A huge tanker spilled hundreds of tonnes of oil into the Yellow Sea after it collided with a bulk vessel in thick fog two days ago

A dozen vessels on April 29 are at work cleaning up about 400 tons of oil that spilled into the sea from a tanker following a collision off one of China’s busiest ports, the maritime safety agency said.

The tanker A Symphony was struck on April 27 by a cargo ship, the Sea Justice, in the Yellow Sea outside Qingdao, southeast of Beijing. The tanker’s manager said some cargo and ballast tanks were ruptured. No injuries were reported.

The Maritime Safety Administration’s one-sentence announcement gave no other details.

An official at the Shandong Maritime Safety Administration told Reuters the level of oil still on the tanker, which had been carrying a 1,50,000-tonne cargo of bitumen blend, remained "unchanged". That indicated the spill had been contained, although the official cautioned the information was not definitive.
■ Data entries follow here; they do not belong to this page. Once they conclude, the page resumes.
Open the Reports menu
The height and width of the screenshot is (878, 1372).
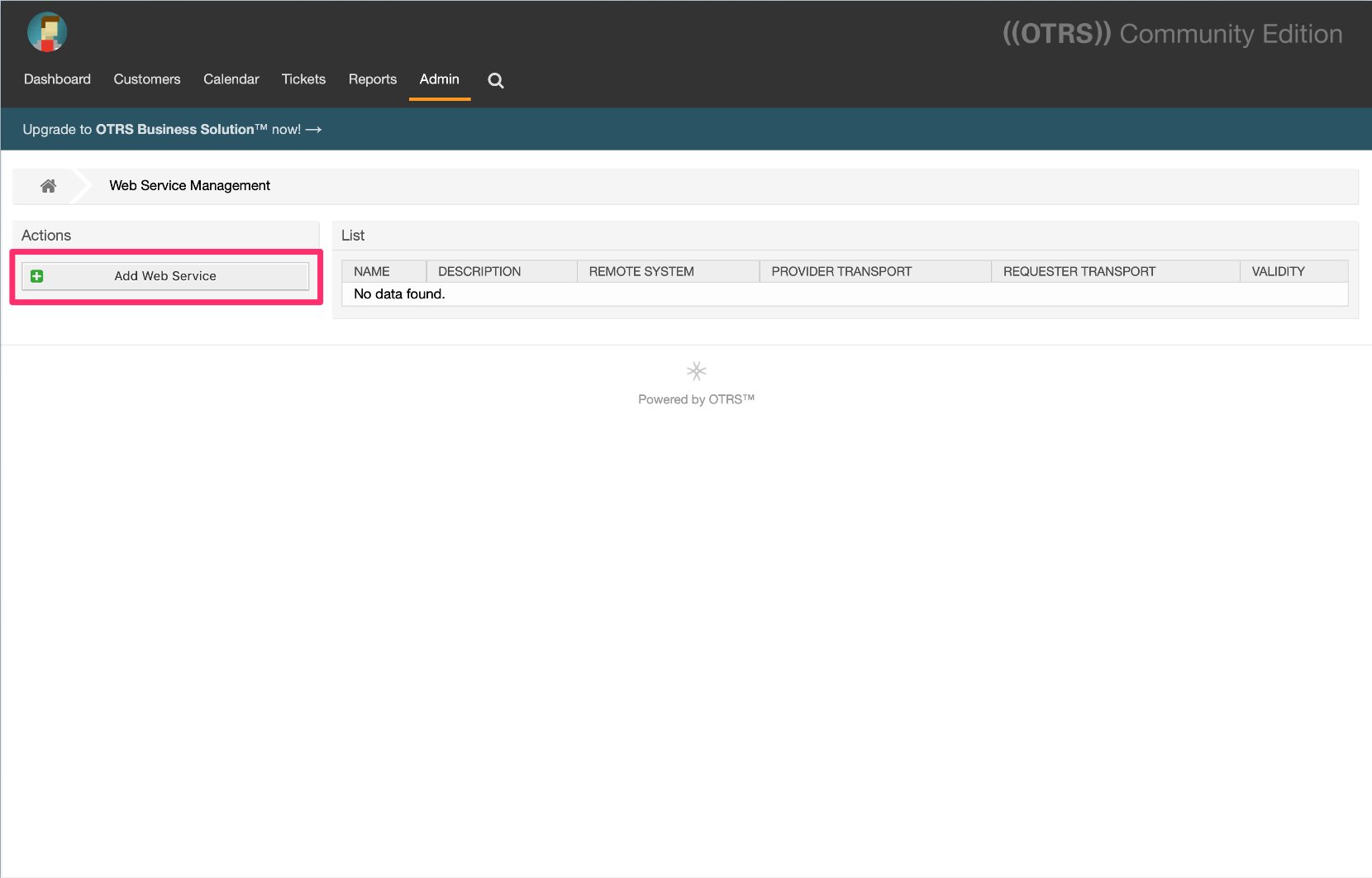[372, 79]
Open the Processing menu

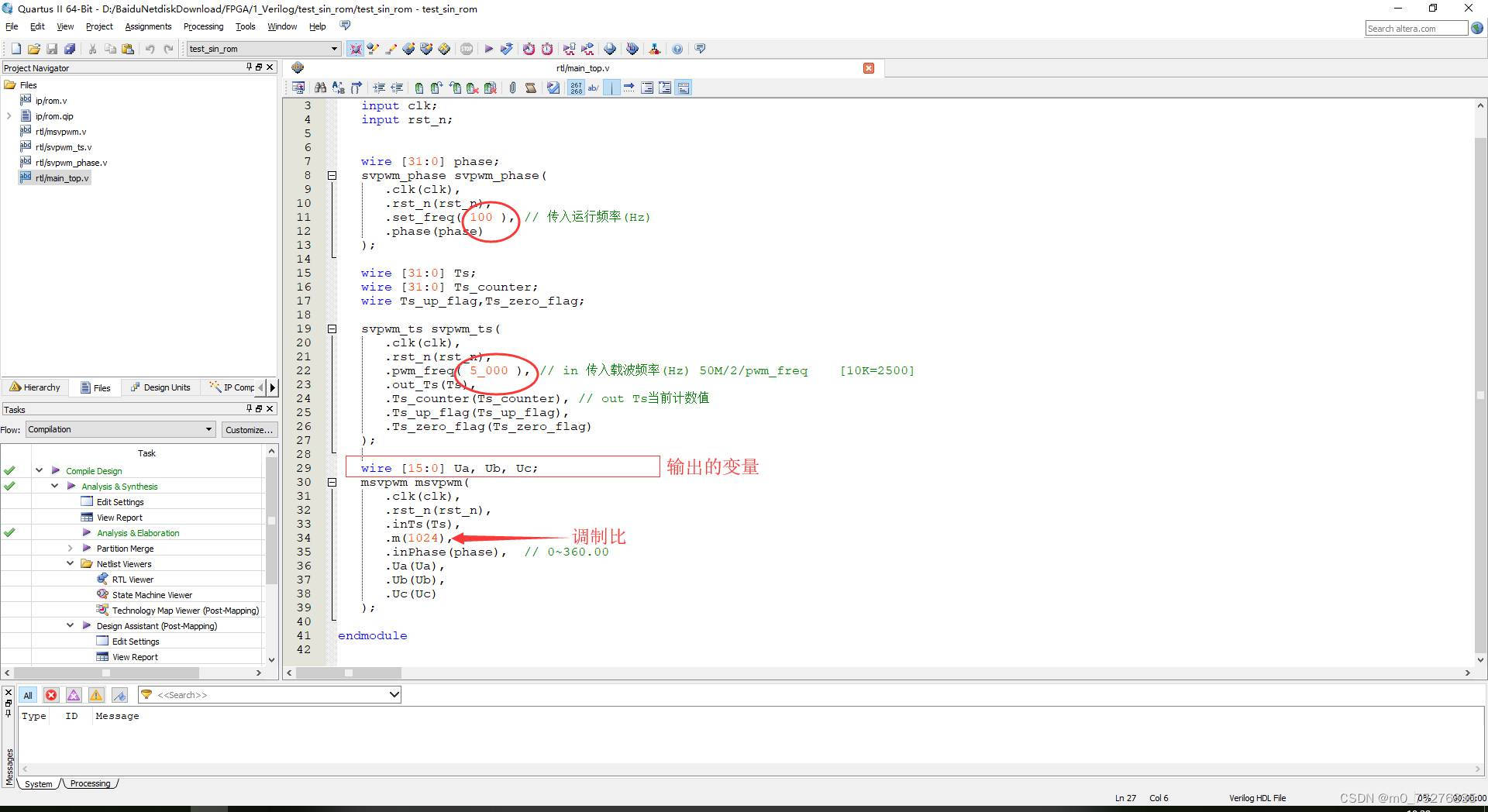[203, 26]
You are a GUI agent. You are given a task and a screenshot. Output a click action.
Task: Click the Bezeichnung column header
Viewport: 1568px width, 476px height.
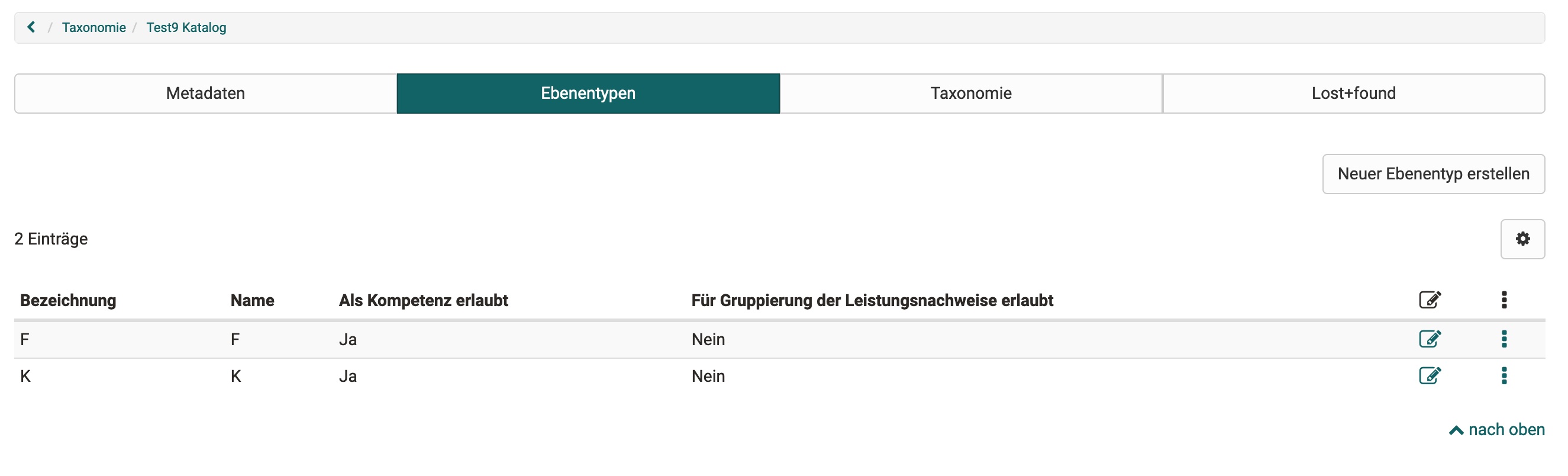67,300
With the clean-up well underway and ships steering clear of the accident site near the port city of Qingdao, experts were finalising plans to deal with the A Symphony.

Ships have been instructed to stay at least 10 nautical miles away from the A Symphony, but the agency said on Thursday the accident had not affected traffic to and from the port.

Hong Kong-based fuel trading company Run Cheng International Resource (HK) Co. has said it was the owner of the 1,50,000-tonne cargo of bitumen blend on board the A Symphony.

Bitumen mix, a blend of heavy crude oil and residue, is used by China’s independent refiners as an alternative refining feedstock as it often incurs a lower import tax than crude oil. It is also used for road surfacing and roofing.